Switch every occurrence of "screenshot" in the listing below to "screen capture", keeping all other text unchanged. Leave the pictures out of your answer.

Part of a data file
+++++
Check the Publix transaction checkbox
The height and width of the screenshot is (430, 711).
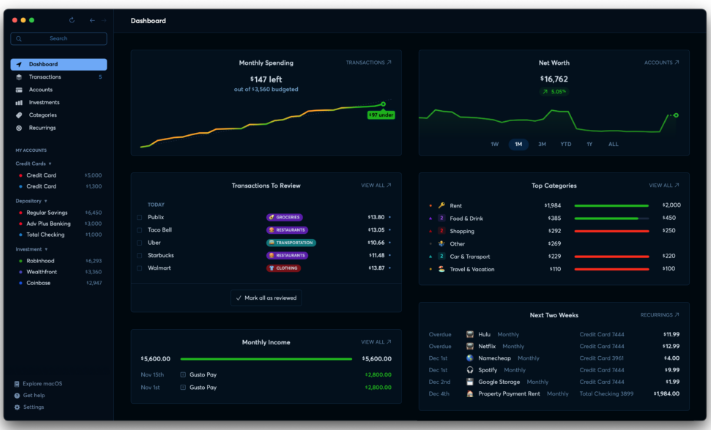pyautogui.click(x=140, y=217)

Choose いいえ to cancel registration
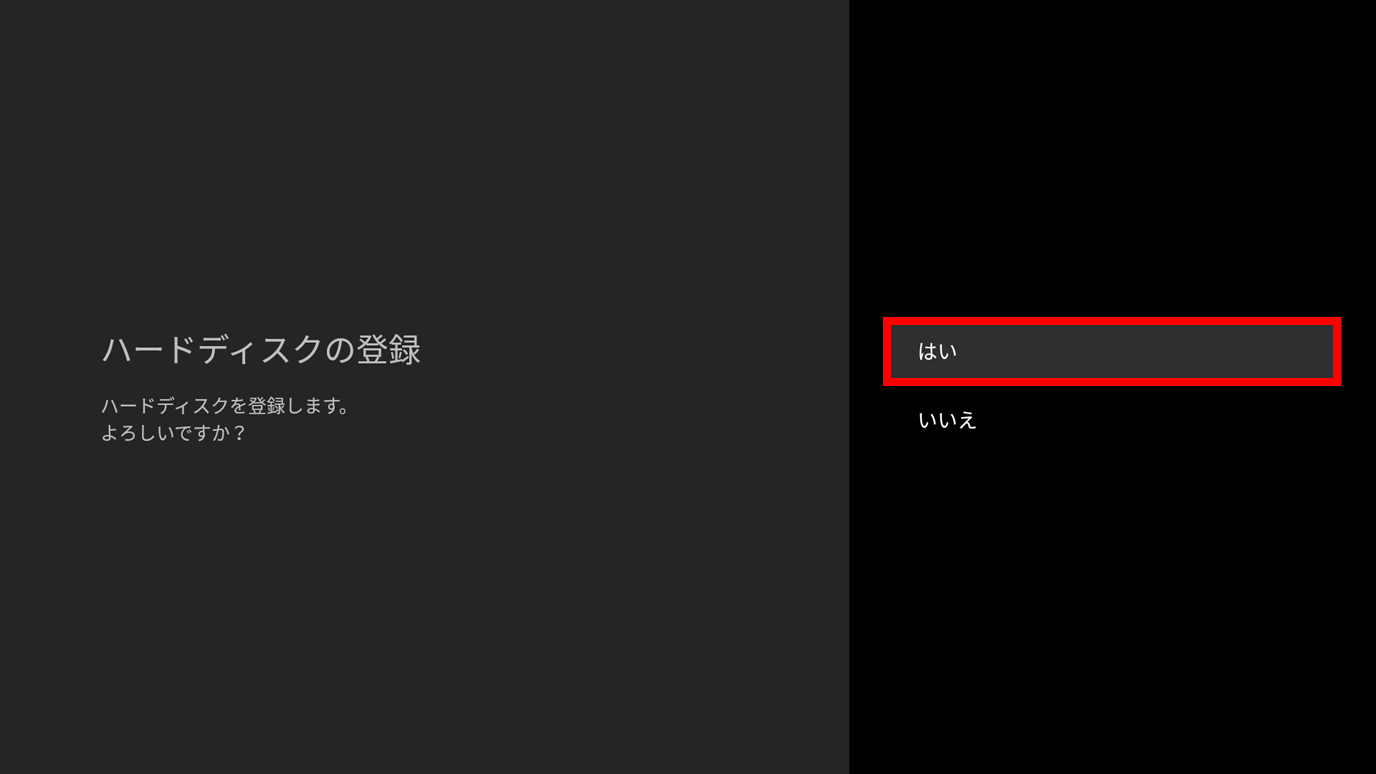coord(1112,420)
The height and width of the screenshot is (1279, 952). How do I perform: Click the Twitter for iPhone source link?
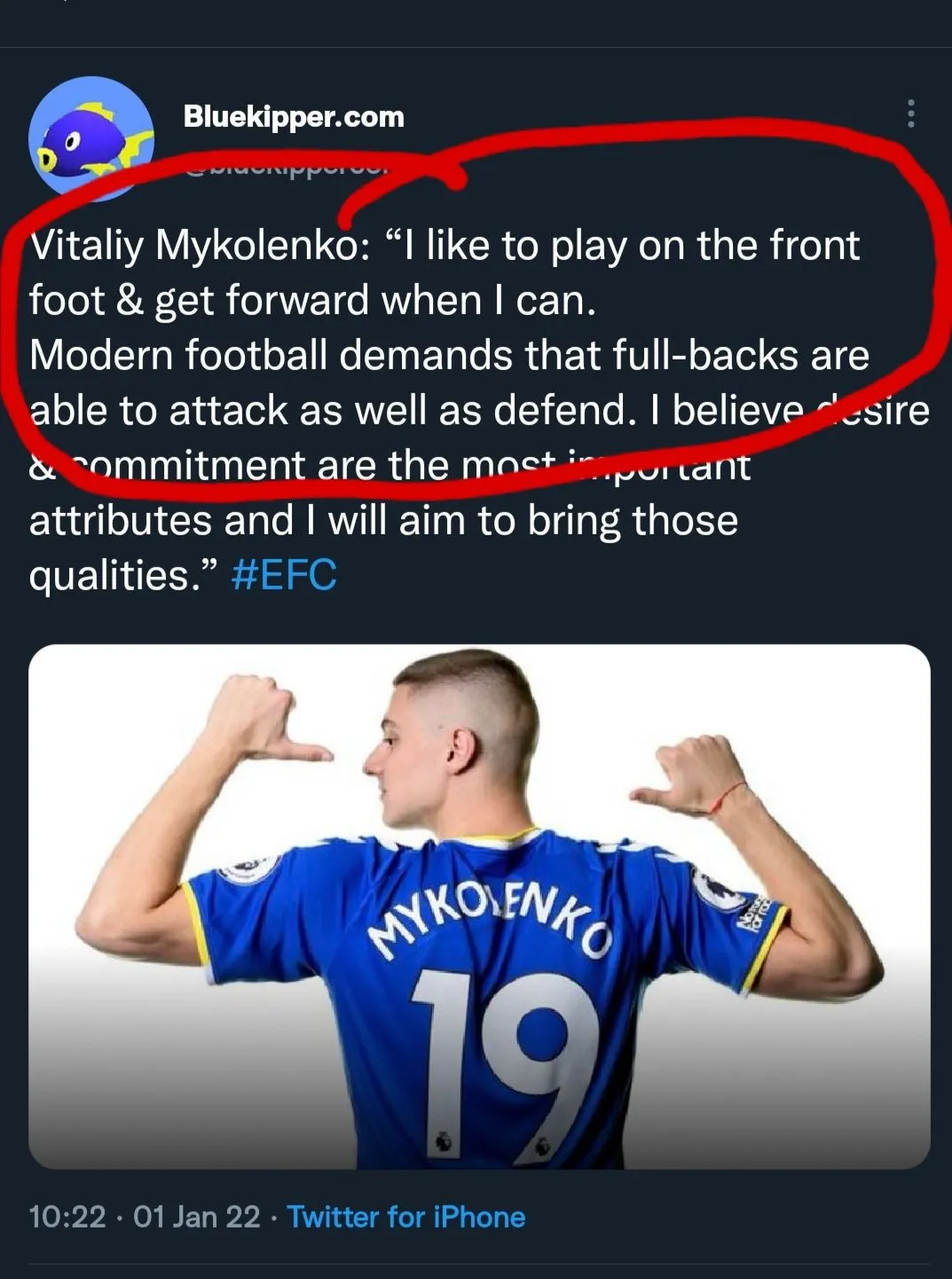tap(406, 1217)
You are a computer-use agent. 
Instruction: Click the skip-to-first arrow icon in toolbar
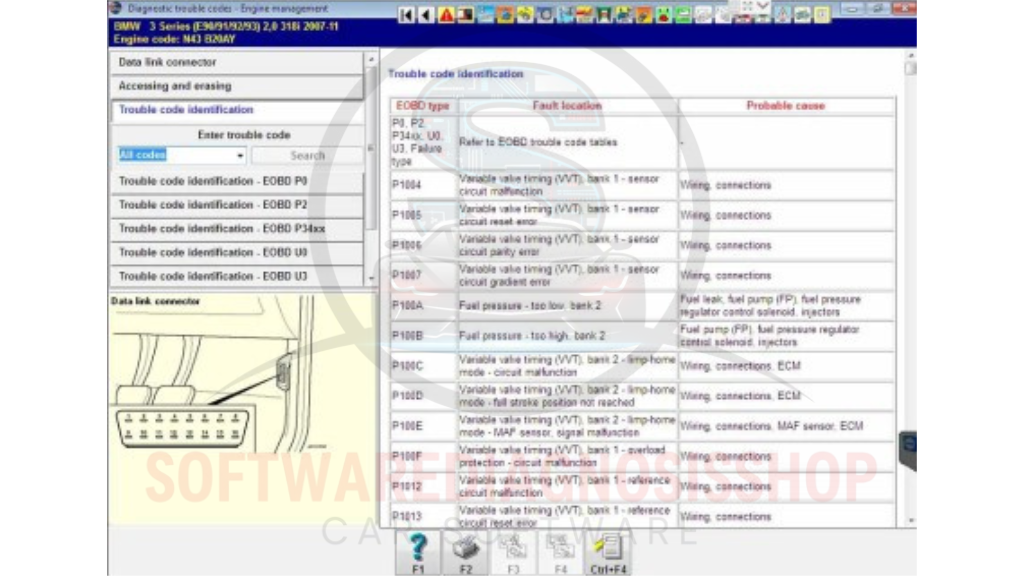pos(406,15)
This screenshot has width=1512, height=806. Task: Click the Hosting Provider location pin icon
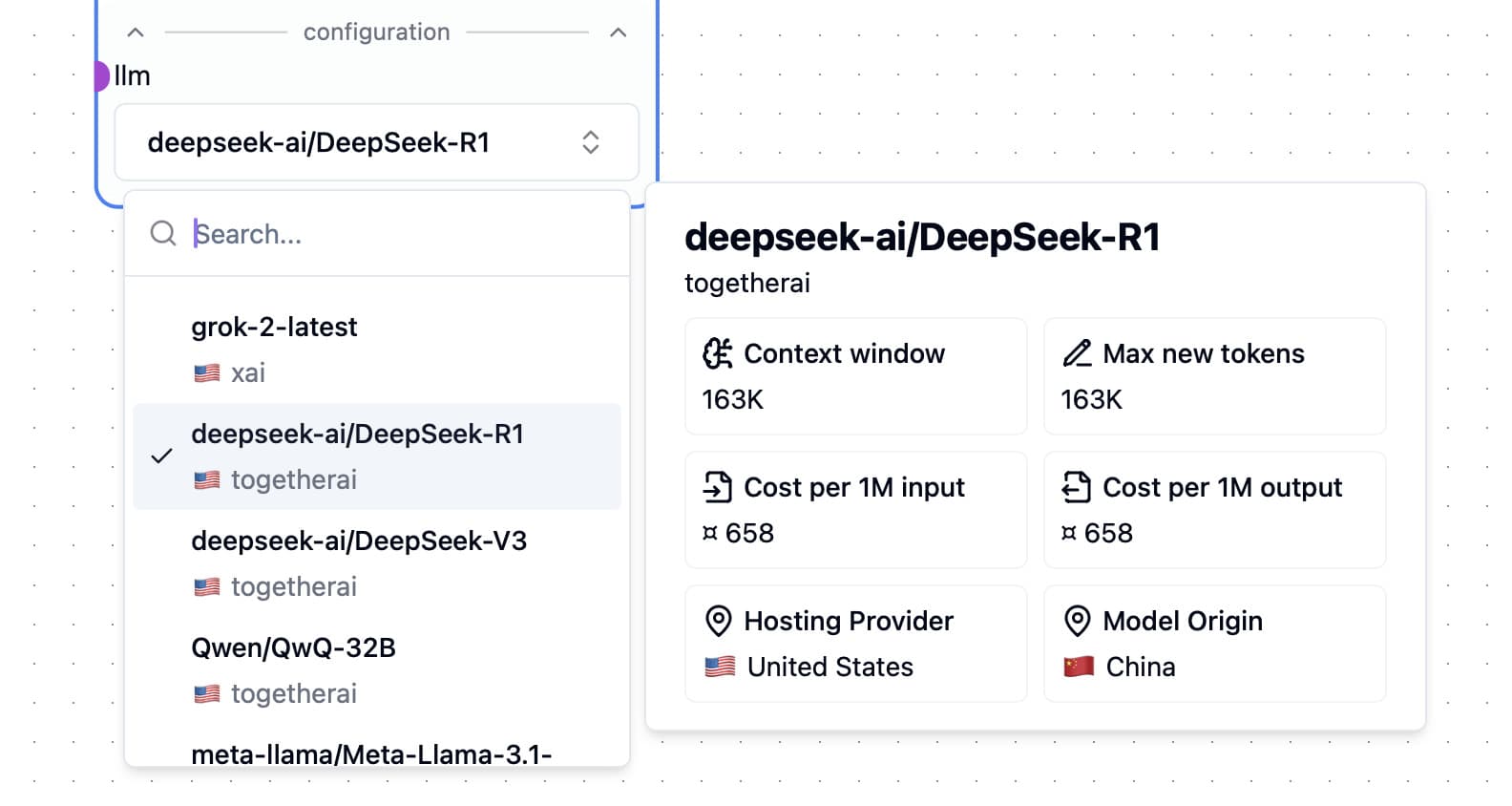[x=718, y=621]
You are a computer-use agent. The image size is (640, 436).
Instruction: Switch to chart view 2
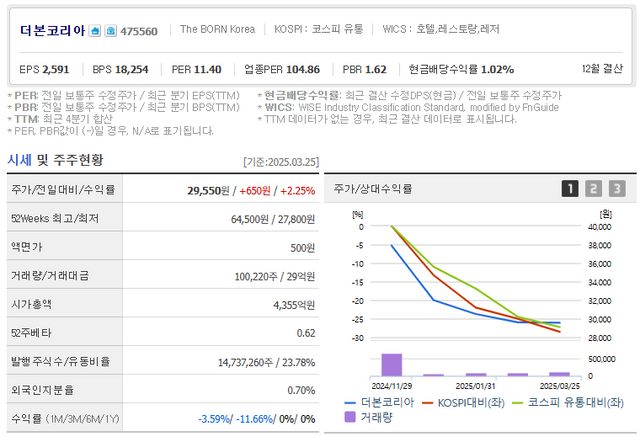(593, 188)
+++++
REPLY
Check the Publix transaction checkbox
The height and width of the screen capture is (430, 711).
pyautogui.click(x=140, y=217)

Choose いいえ to cancel registration
coord(1112,420)
The height and width of the screen capture is (1279, 952). How do I perform: Click the Twitter for iPhone source link?
tap(406, 1217)
You are a computer-use agent. 
Instruction: Click the skip-to-first arrow icon in toolbar
pos(406,15)
This screen capture has width=1512, height=806. Task: Click the Hosting Provider location pin icon
[x=718, y=621]
You are a computer-use agent. The image size is (640, 436).
Instruction: Switch to chart view 2
(593, 188)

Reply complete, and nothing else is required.